The Venus flytrap is famous for its unusual ability to catch and digest insects and other small animals. And although it has no brain or nervous system to speak of, its behavior is strikingly intelligent. The carnivorous plant has tiny hairs that line its maw, which act like motion sensors, detecting when a struggling insect is ripe for the picking so it can close its jaws and ramp up digestion. But if raindrops or other false alarms trigger the hairs, the trap remains open thereby preserving energy.
This remarkable ability is owed to the plant’s short-term memory. Previous research shows that Venus flytraps can effectively ‘count’ to five. For instance, two touches of the hairs within a 20-second window of time cause the trap to shut while five touches boost the production of digestive enzymes.
How the plant records these instances of touch has so far been a mystery, but a new study published this week in the journal Nature Plantsmay shed some light.
Poke this plant and you’ll be in for a surprise
According to researchers at the National Institute for Basic Biology in Ozaki, Japan, Venus flytraps owe their short-term memory to calcium signaling. This is a hypothesis that had been suggested before but it is only now that calcium’s role has been confirmed thanks to genetic engineering.

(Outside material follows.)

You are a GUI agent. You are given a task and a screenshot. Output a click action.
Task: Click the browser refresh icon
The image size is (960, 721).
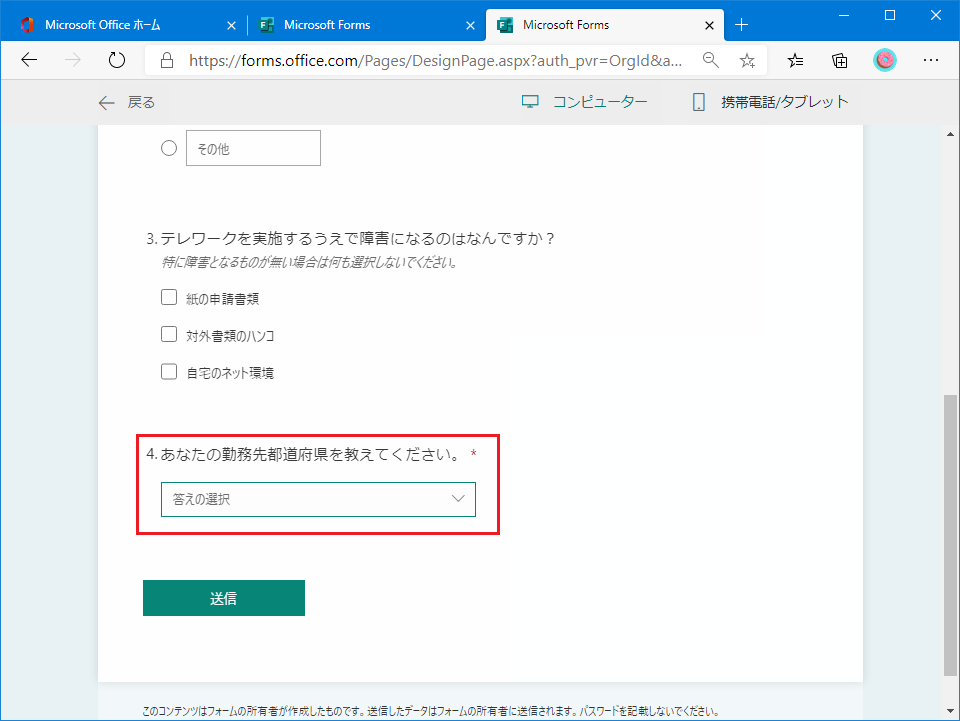pyautogui.click(x=116, y=60)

Venus flytraps were engineered to produce a fluorescent protein that glows green when it’s exposed to calcium. When the plants’ sensory hairs were gently stimulated, the base of the hairs began glowing. The glow quickly spread through the entire leaf before starting to fade. When the hair was touched a second time within 30 seconds or so, the leaves lit even brighter. What’s more, the trap quickly snapped shut. Check out the amazing video below for this effect in action.
These experiments show that the flytrap’s short-memory is predicated on calcium levels in the plant’s leaves. When the calcium concentration in cells reaches a certain threshold, the trap closes.

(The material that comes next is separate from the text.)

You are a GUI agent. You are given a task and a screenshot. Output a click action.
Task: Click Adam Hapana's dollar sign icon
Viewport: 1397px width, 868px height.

“I tried so many experiments over two and a half years but all failed. The Venus flytrap was such an attractive system that I did not give up. I finally noticed that foreign DNA integrated with high efficiency into the Venus flytrap grown in the dark. It was a small but indispensable clue,” Hiraku Suda, the first author of the article, said in a statement.
In the future, the Japanese researchers want to use the same method to study other aspects of the Venus flytrap’s behavior, such as the capturing of prey and digestion.
“This is the first step towards revealing the evolution of plant movement and carnivory, as well as the underlying mechanisms. Many plants and animals have interesting but unexplored biological peculiarities,” said Mitsuyasu Hasebe of the National Institute for Basic Biology.